> **Exercise aim**
Reproduce word for word the lines between those holding "Identify the click" and "会員メニュー (356, 622)", inclusive, and nothing else from the data below.
═════ Provided material ═════
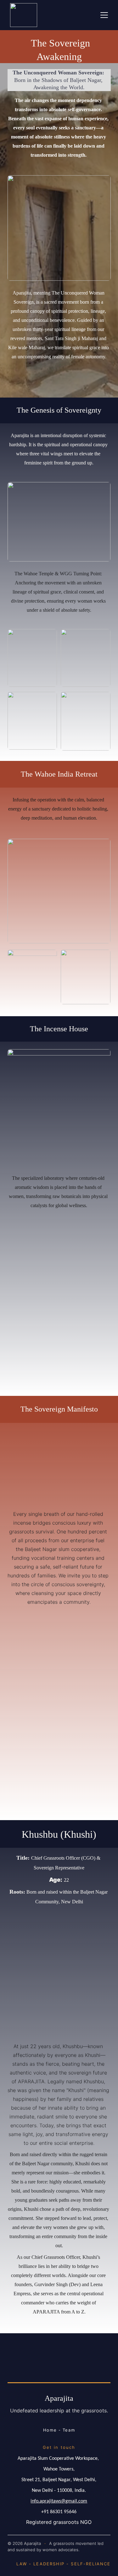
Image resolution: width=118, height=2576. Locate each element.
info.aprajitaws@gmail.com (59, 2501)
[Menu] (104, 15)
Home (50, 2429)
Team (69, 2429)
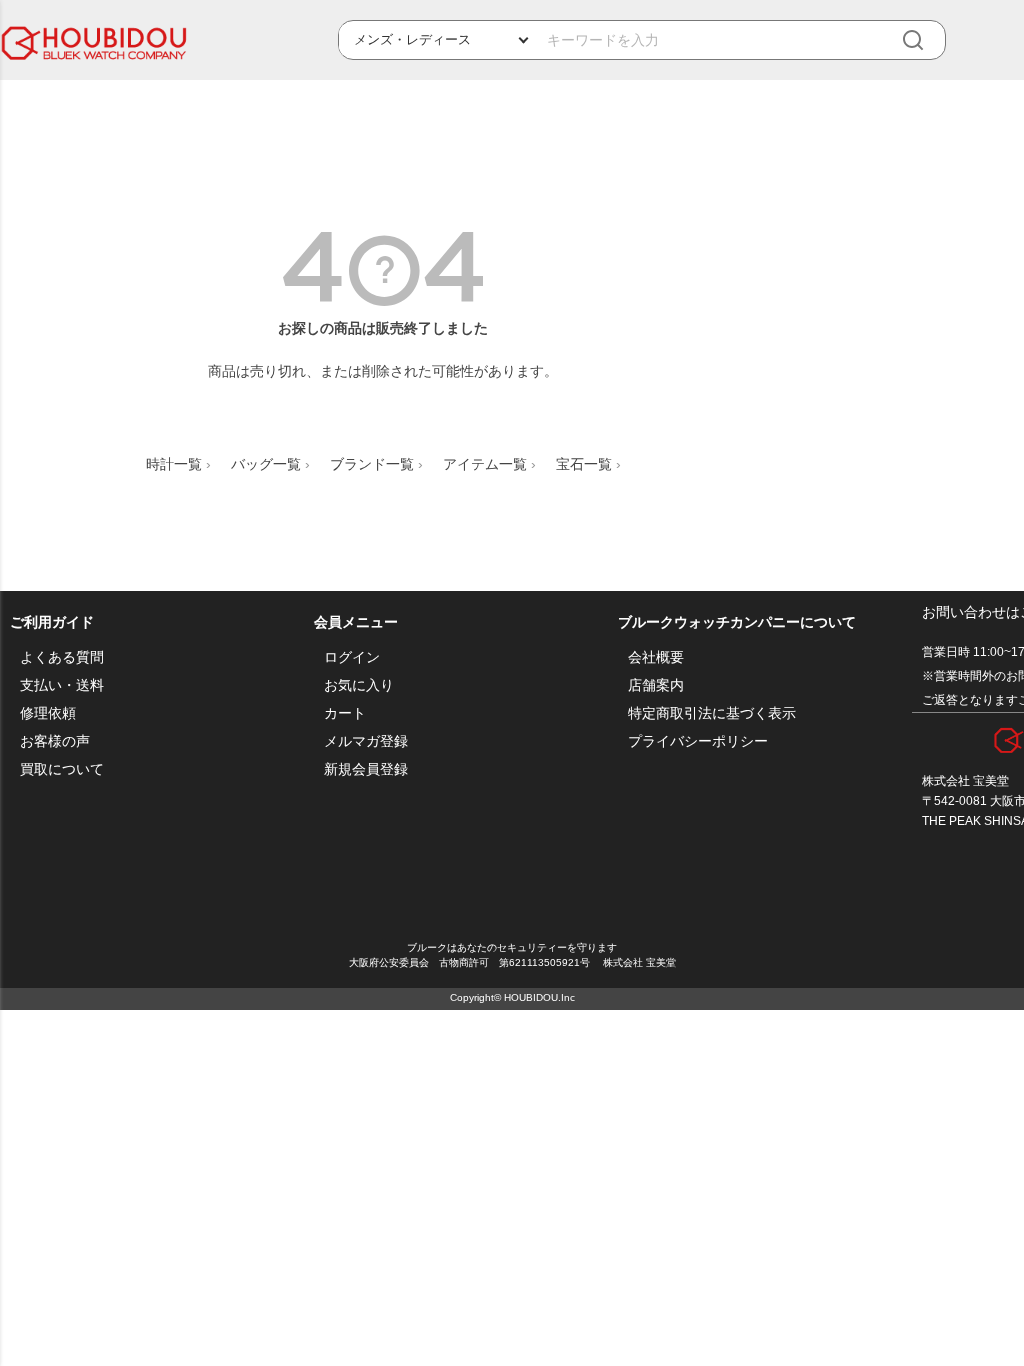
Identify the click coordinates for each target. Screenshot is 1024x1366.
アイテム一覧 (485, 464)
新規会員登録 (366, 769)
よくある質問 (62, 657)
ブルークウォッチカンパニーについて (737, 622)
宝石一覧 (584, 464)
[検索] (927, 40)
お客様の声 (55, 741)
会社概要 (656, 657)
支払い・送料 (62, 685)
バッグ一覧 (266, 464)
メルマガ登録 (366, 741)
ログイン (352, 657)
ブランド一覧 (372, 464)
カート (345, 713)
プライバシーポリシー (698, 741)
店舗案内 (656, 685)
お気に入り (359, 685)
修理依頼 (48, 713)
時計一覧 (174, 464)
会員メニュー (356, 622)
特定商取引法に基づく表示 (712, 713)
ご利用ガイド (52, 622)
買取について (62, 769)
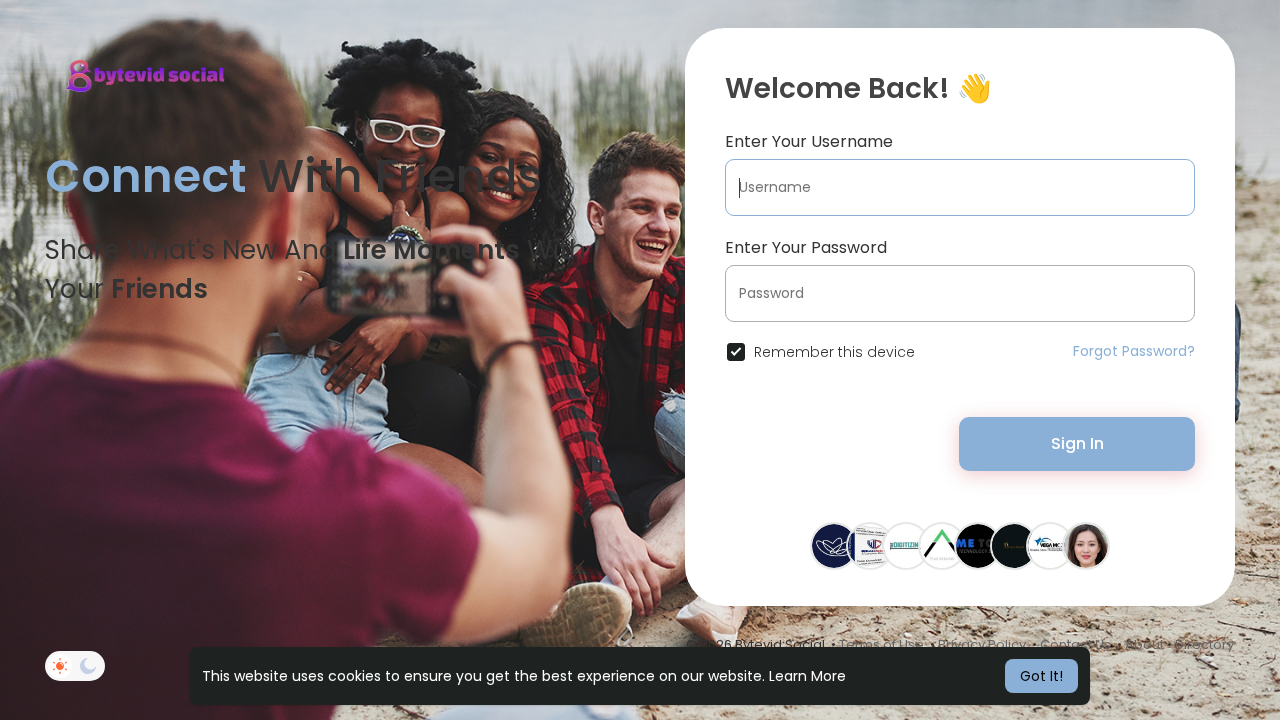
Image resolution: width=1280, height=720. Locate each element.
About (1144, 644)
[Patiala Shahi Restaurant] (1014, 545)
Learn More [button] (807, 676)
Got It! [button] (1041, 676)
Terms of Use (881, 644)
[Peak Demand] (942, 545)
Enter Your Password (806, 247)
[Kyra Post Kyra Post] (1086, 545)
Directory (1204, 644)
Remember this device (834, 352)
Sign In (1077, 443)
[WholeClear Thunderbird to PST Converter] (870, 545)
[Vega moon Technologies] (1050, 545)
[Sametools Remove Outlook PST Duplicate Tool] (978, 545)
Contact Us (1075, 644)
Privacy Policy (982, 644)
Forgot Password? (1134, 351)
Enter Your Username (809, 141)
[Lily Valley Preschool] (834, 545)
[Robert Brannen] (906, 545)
═════
> **Result of this task**
Identify the click coordinates for each target. Screenshot is 1024x1366.
アイテム一覧 (485, 464)
新規会員登録 (366, 769)
よくある質問 (62, 657)
ブルークウォッチカンパニーについて (737, 622)
宝石一覧 (584, 464)
[検索] (927, 40)
お客様の声 (55, 741)
会社概要 (656, 657)
支払い・送料 (62, 685)
バッグ一覧 (266, 464)
メルマガ登録 (366, 741)
ログイン (352, 657)
ブランド一覧 (372, 464)
カート (345, 713)
プライバシーポリシー (698, 741)
店舗案内 (656, 685)
お気に入り (359, 685)
修理依頼 (48, 713)
時計一覧 (174, 464)
会員メニュー (356, 622)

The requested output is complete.